L’usine de Perrier en suspens

Les investisseurs attendent aussi d’en savoir plus sur l’avenir de Perrier. À la suite du scandale des traitements utilisés par Nestlé, l’État a remis en jeu l’autorisation d’exploitation de l’usine de Vergèze. Le préfet du Gard, lui aussi, enquête de son côté. Il a exigé du groupe suisse des preuves de la conformité de son site.

"Les services de l’État sont en cours d'instruction du dossier, répond la préfecture. Le préfet se prononcera dans les prochains mois."

Cette épée de Damoclès fragilise un peu plus l’ouverture du capital de Nestlé Waters. Le processus devait démarrer "au printemps", selon plusieurs sources bancaires, mais l’une n’exclut pas qu’il soit "reporté". Nestlé temporise. Il tarde à sélectionner des banques pour lancer l’opération. Selon nos informations, il s’agirait d’UBS et Goldman Sachs.

Le groupe suisse a fait passer le message qu’il envisageait une co-entreprise à 50/50 comme il l’a déjà fait dans les glaces en 2016 et les pizzas surgelées en 2023, avec PAI dans les deux cas. Le fonds français est déjà dans les startings blocks pour répéter l’opération.

Perrier comme Doliprane?

Selon plusieurs sources, PAI fait valoir son origine tricolore face aux fonds américains pour conserver les intérêts de Perrier. Un argument de souveraineté qu’il avait déjà brandi pour tenter de racheter Opella, la filiale de Sanofi détenant le Doliprane.

"Il est évident qu’en ce moment, il serait préférable que Perrier reste européen", lance le président de la commission d’enquête Laurent Burgoa.

Reste le grand absent de cette opération: Danone. Le rival de Nestlé n’est pas attendu pour participer à l’opération. Pourtant, il est intéressé par les marques phares de Nestlé Waters: San Pellegrino, Perrier et Acqua Panna, selon plusieurs sources proches du dossier. Mais "Nestlé ne veut pas vendre des marques séparément", assure l’une d’elles.

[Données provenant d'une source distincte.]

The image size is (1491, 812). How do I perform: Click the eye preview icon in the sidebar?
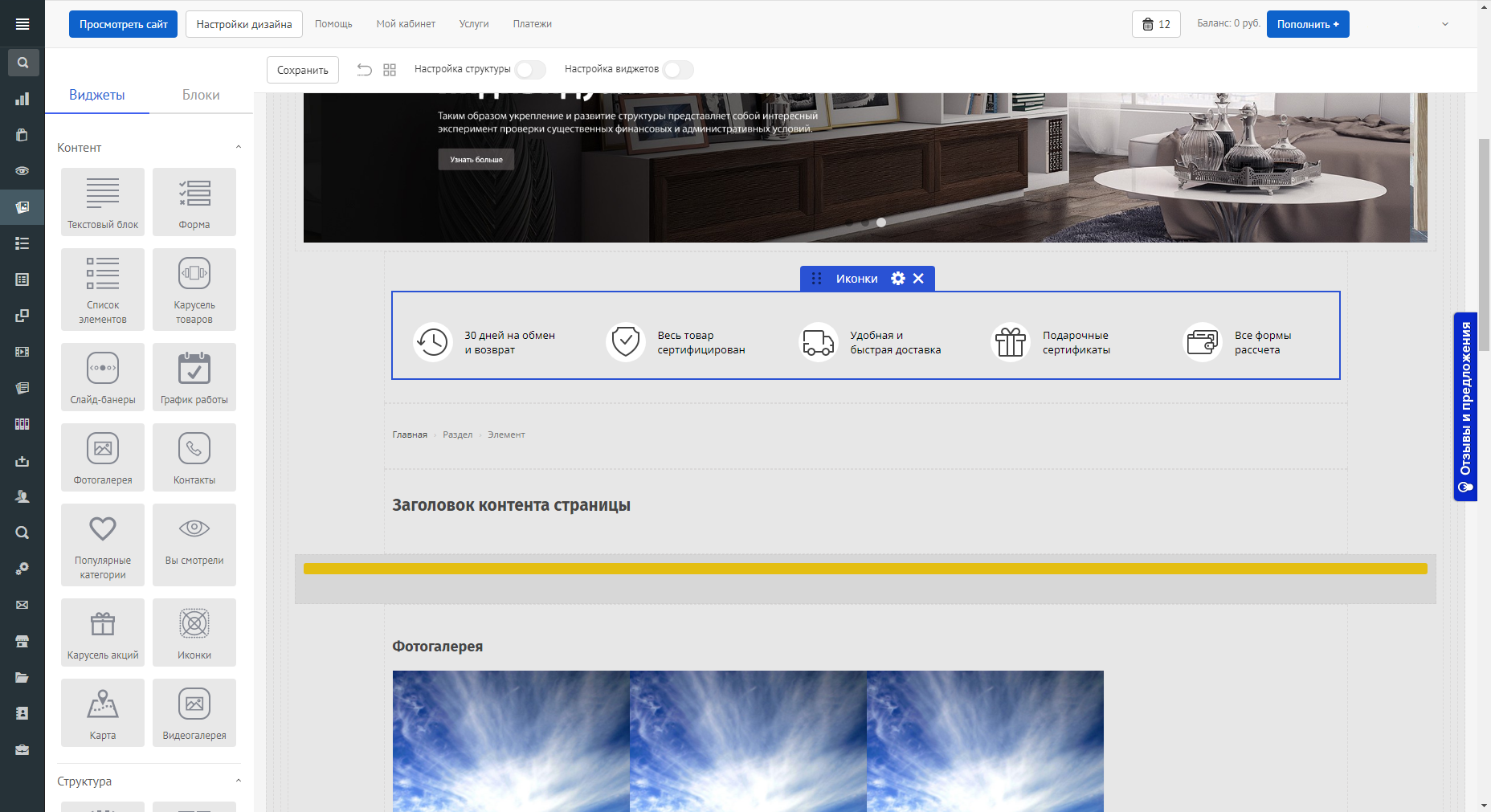[22, 171]
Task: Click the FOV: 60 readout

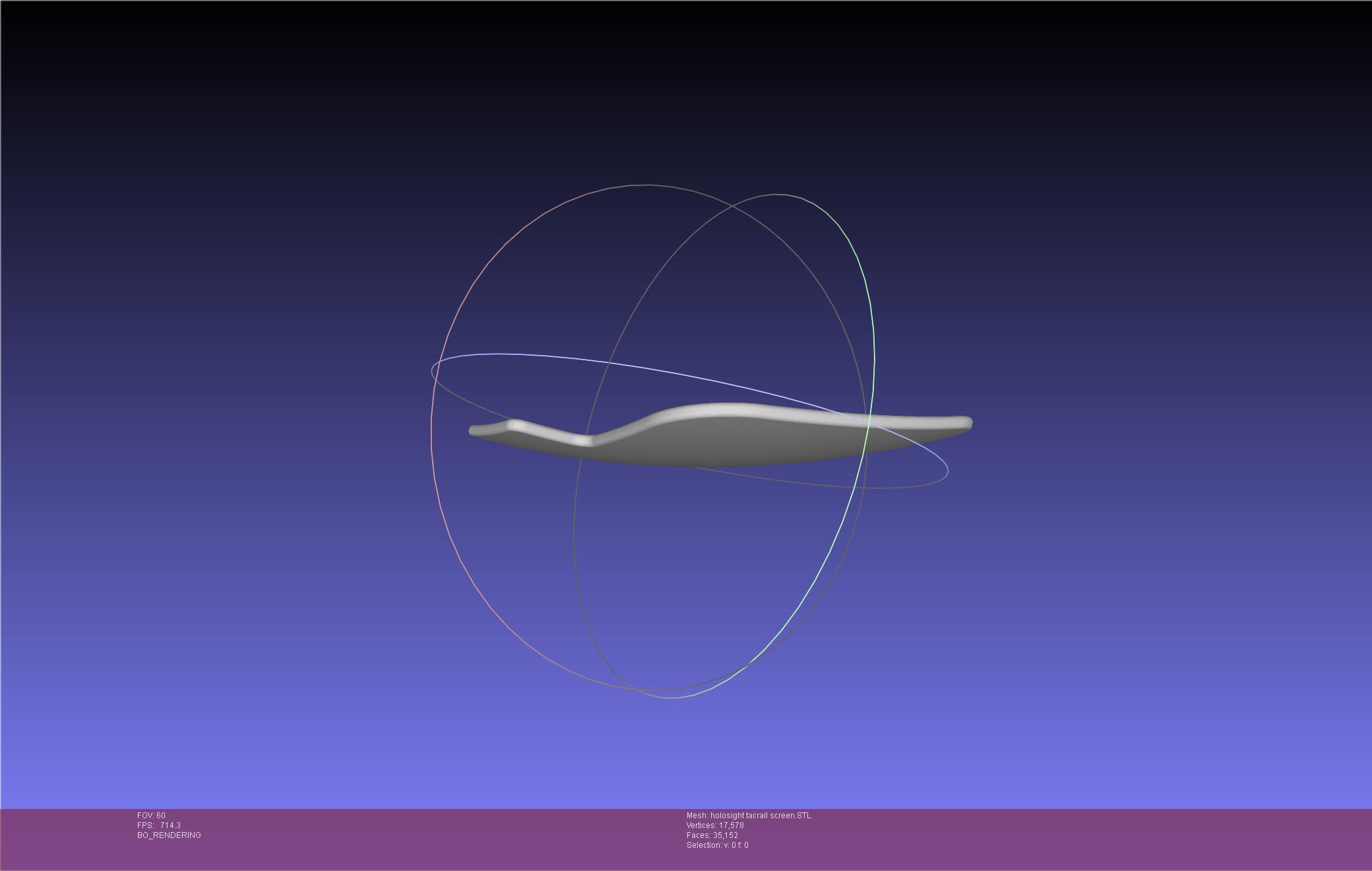Action: pyautogui.click(x=151, y=816)
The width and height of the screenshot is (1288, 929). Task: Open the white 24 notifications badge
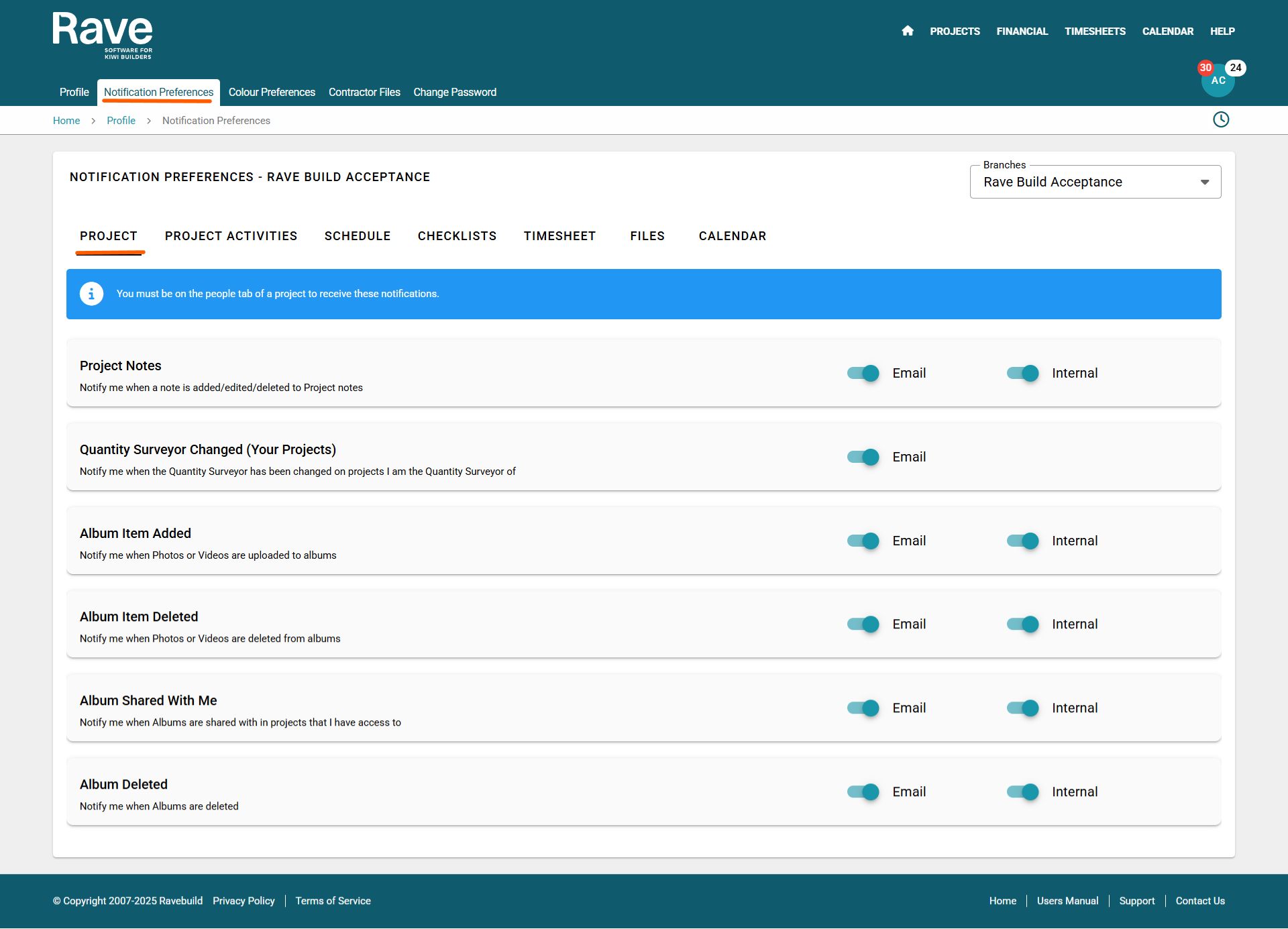(x=1235, y=68)
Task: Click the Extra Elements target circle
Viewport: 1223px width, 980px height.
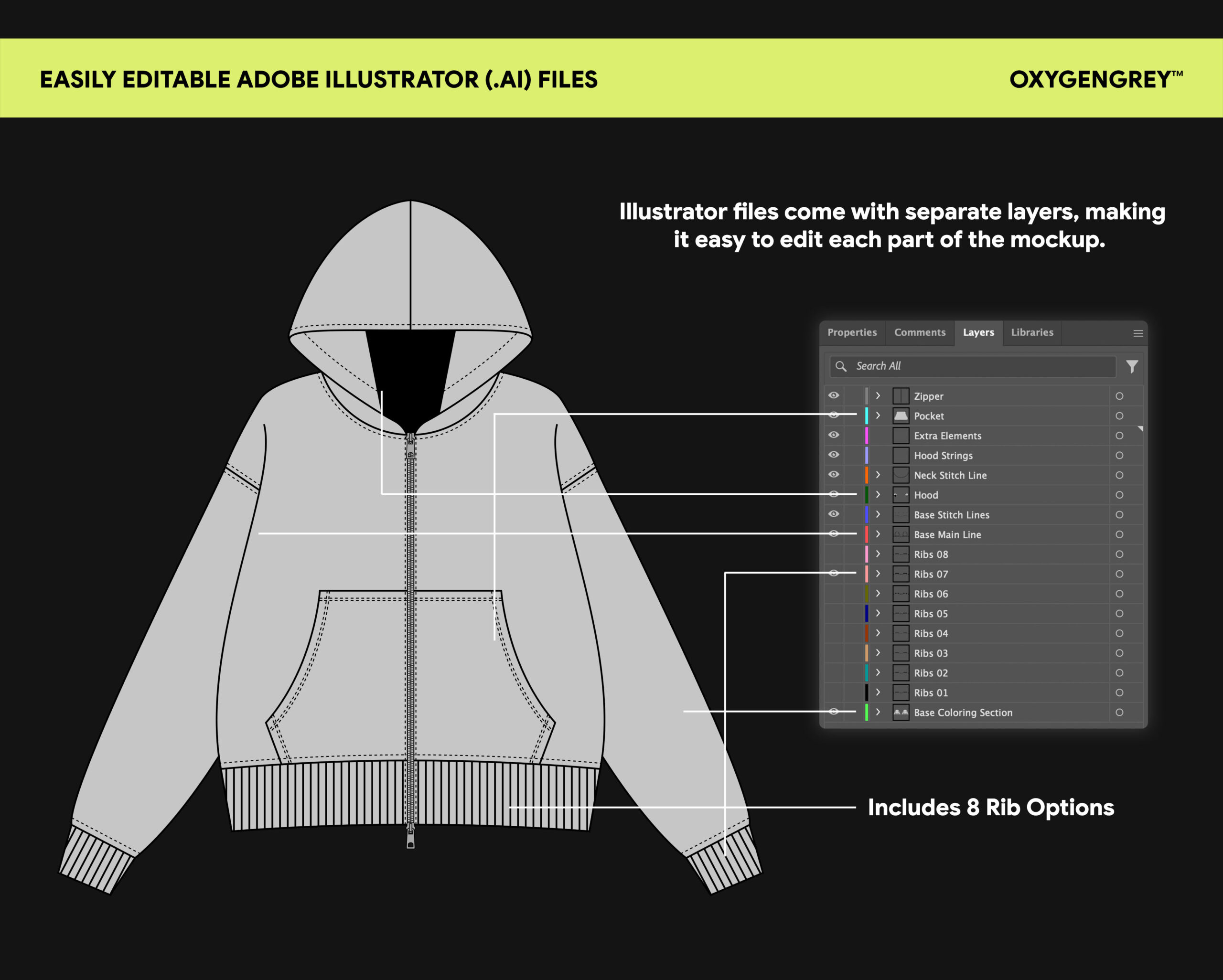Action: click(x=1119, y=436)
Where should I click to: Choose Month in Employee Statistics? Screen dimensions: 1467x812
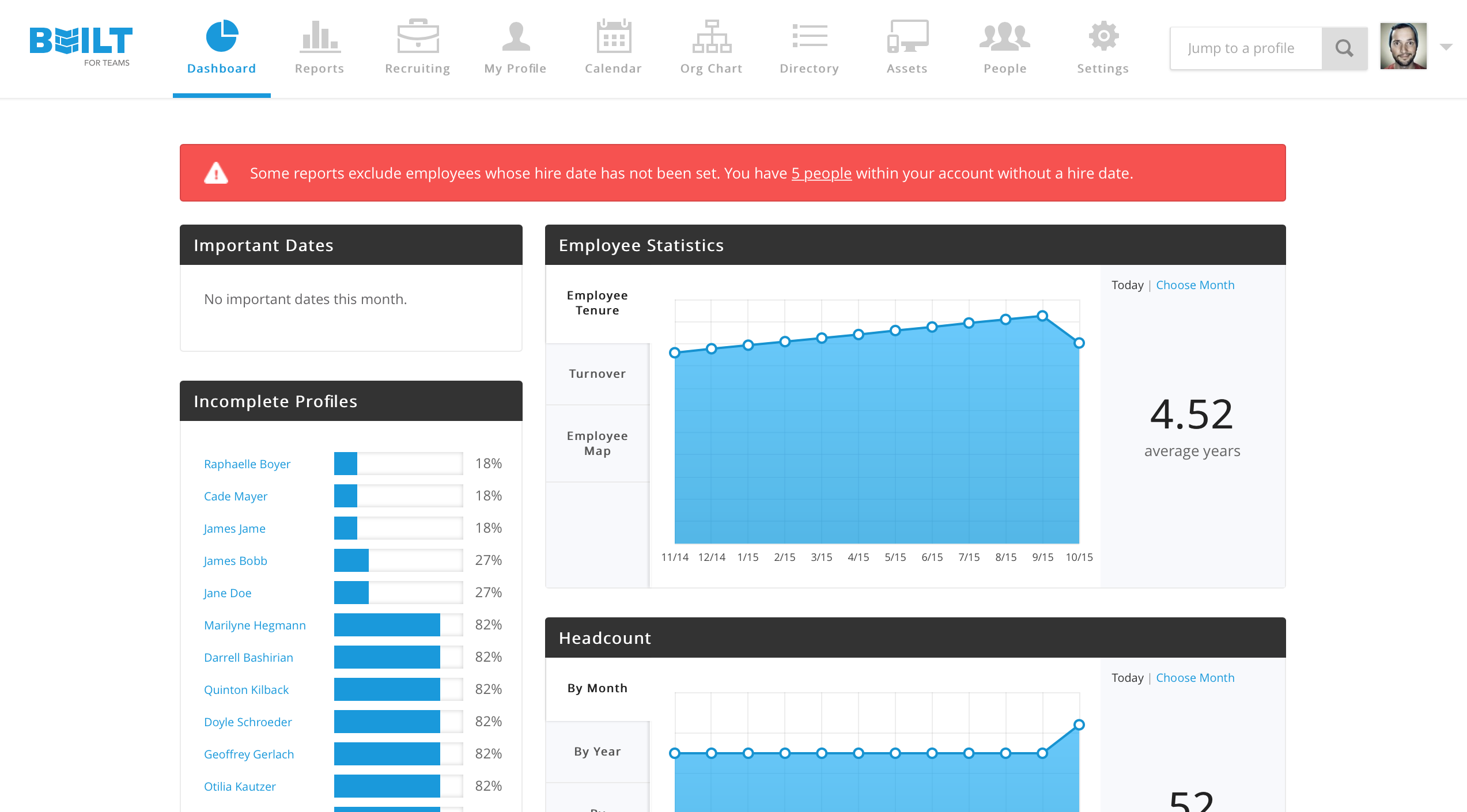1195,285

Ces dernières années, les deux groupes ont étudié des schémas de coentreprise à 50/50 dans leurs activités dans les eaux en bouteille. Mais Danone ne pouvait pas en prendre le contrôle pour des raisons de concurrence. "Il ne veut pas non plus tout racheter sinon l’eau dépassera 25% du chiffre d’affaires de Danone", ajoute un proche de son patron, Antoine de Saint-Affrique. Ces activités représentent aujourd’hui 18% de ses revenus. "Il n’y a pas de projet d’acquisition dans ce domaine", confirme le groupe qui ne souhaite pas non plus se désengager.